Hate mail. Courage turned out to be necessary. Wilner began receiving hate mail, at one point reaching 100 E-mails in a single week. And on the legal front, things weren't going well, either. In 2002 and 2003, federal courts ruled they had no jurisdiction to consider the cases of Guantanamo detainees. But Wilner pressed on. He wrote a brief for the Supreme Court noting that even the iguanas at Guantanamo were protected under the Endangered Species Act. "He has a colloquial, experienced, almost folksy legal style," says Joe Margulies, another lawyer who's worked on Guantanamo cases. "And it works."
Finally, in June 2004, he got good news; the Supreme Court ruled that detainees could not be held without some form of trial or hearing. The Defense Department responded by creating "combatant status review tribunals," military boards that would allow detainees to contest their status. But lawyers like Wilner continued to push for detainees to have their day in court. Those efforts have met with mixed success. One judge ruled early this year that he could not intervene in the government's handling of detainees, while another said the prisoners were entitled to access to the courts. The federal appeals court in Washington, D.C., will take on the cases this summer.
Some suggest that the lawyers' strategy may be paying dividends. The New York Times reported this month that the Pentagon was seeking to slice the Guantanamo Bay population by more than half, partly by transferring hundreds of detainees to Yemen, Saudi Arabia, and Afghanistan. Officials also said they hoped to release dozens whose cases are being reviewed by boards that will determine if the prisoners pose a threat. "We hope our cases took away Gitmo as a loophole," Wilner says. "And I'm hoping my guys will soon travel home."

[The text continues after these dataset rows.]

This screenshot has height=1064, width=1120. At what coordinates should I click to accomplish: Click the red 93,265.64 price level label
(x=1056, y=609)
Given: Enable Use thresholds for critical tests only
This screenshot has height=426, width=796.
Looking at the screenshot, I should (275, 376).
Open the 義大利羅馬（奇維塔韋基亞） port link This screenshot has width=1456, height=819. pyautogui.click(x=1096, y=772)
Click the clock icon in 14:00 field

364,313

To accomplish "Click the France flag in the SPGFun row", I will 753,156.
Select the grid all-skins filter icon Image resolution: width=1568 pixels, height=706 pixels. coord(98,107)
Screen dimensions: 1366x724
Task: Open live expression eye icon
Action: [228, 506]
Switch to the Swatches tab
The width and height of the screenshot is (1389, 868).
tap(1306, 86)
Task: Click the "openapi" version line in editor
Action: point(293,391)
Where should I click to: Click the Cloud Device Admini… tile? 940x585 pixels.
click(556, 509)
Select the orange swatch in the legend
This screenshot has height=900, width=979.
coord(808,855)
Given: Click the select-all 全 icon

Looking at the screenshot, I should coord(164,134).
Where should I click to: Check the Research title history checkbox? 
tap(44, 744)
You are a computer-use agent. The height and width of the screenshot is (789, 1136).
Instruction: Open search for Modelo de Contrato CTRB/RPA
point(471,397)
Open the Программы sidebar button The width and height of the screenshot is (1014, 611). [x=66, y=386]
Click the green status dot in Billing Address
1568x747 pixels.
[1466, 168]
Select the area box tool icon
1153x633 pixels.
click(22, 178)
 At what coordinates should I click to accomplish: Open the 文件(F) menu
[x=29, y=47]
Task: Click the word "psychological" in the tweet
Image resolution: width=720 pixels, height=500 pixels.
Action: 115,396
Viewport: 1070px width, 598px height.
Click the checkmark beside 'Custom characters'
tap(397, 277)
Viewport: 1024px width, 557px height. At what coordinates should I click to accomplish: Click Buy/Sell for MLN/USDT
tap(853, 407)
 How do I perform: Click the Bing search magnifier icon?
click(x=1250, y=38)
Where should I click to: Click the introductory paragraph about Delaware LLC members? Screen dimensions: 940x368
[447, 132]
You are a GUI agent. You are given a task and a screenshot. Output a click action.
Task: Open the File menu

It's certainly been a long, strange trip. For more than two years, Wilner represented his clients without ever meeting them; that right was granted only in October 2004. Wilner first trekked down to the base in January 2005 and says the world he has seen there is nothing short of "Kafkaesque." Lawyers ride down to Gitmo on a prop plane--Air Sunshine from Fort Lauderdale, Fla.--and stay in officers' quarters a 90-minute bus and ferry ride away from the detention center. "Let's just say they're not really hiding the fact they don't want us there," Wilner quips. He meets with his clients in small rooms where the men sit with their legs shackled to the floor. Some are emaciated, and most claim they've been tortured. Wilner also alleges that one military interrogator told a detainee not to trust him because Wilner is Jewish. Military officials have denied the accusation. Says Wilner: "It's another piece of despicable dirt in a horrible place."
But in some ways, it's a place--and a case--that he's been looking for his whole life. Wilner had children early and began working at elite law firms as a way to support them. Even though he was representing a diverse roster of clients, he says he wasn't always satisfied. "You go to law school, but you get the feeling you're just selling your talents, arguing cases to make money," he says. But this case has inflamed Wilner's considerable passion. Friends know Wilner as a man who's not afraid to debate a point to death. "At a certain time in the evening, Tom gets pretty feisty and fired up about things," says Carter Cafritz, a Washington developer who uses Wilner as his personal lawyer. "It's hard to find a guy as concerned about the Constitution and the laws of this country."
Born: July 7, 1944.
Family: Married, wife Jane. Three children.
Education: Yale Univ. B.A., 1966; Univ. of Pennsylvania LL.B., 1969.
Current job: Managing partner, international trade and government relations, Shearman & Sterling LLP.
This story appears in the March 28, 2005 print edition of U.S. News & World Report.